Thanks for the pic, you are quite correct.  If an extended gear drives the drawbar, then you will need to make or buy one.


----------



## MrWhoopee (Aug 12, 2018)

SCLead said:


> If you get bored enough, could you possibly tell me the bolt size and pitch that holds your collet closer onto the machine? It seems to be 3/8, but I only have a 16tpi bolt, and it doesn't want to thread in. I'm not sure if this is grimy threads, or wrong pitch.



The thread chasing dial uses a 5/16-18 HHCS

The collet closer arm is mounted on a 3/8-16 thread on a 7/16 diameter headless stud which has a screwdriver slot in the end. It's similar to a shoulder bolt with the head cut off. It was apparently intended that the arm could just be slipped off the stud.
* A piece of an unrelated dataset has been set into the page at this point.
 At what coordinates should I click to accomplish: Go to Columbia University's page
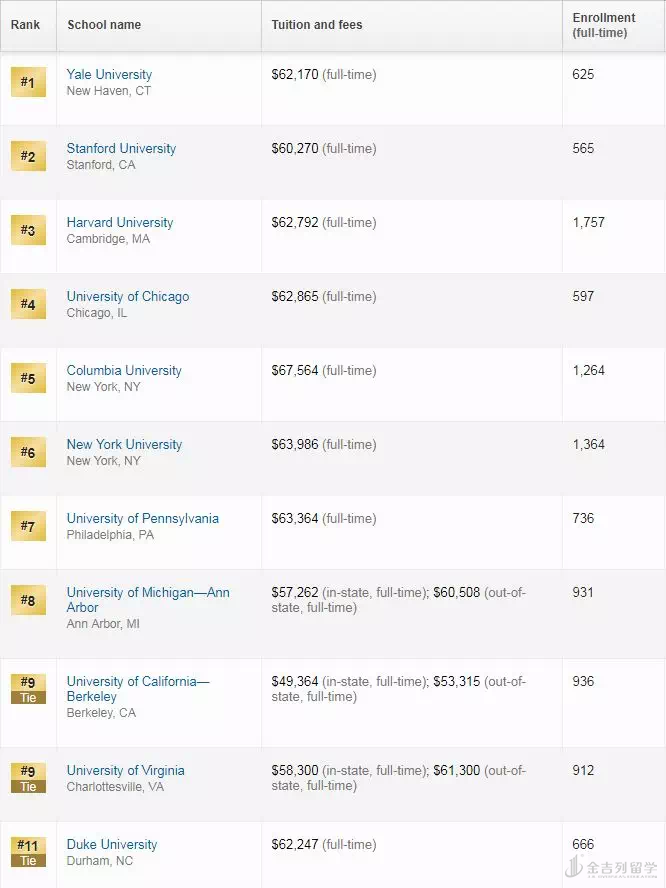(x=124, y=371)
My forward/reverse switch is mounted above this and is too close to allow the arm to slip off.


----------



## SCLead (Aug 12, 2018)

MrWhoopee said:


> The thread chasing dial uses a 5/16-18 HHCS
> 
> The collet closer arm is mounted on a 3/8-16 thread on a 7/16 diameter headless stud which has a screwdriver slot in the end. It's similar to a shoulder bolt with the head cut off. It was apparently intended that the arm could just be slipped off the stud. My forward/reverse switch is mounted above this and is too close to allow the arm to slip off.



You're my hero right now! With a bit of tender loving care cleaning the threads up, I was able to get 3/8 and 5/16 bolts into each. You're not too far away, if we ever cross paths, I definitely owe you a beverage of your choosing. Thank you!


----------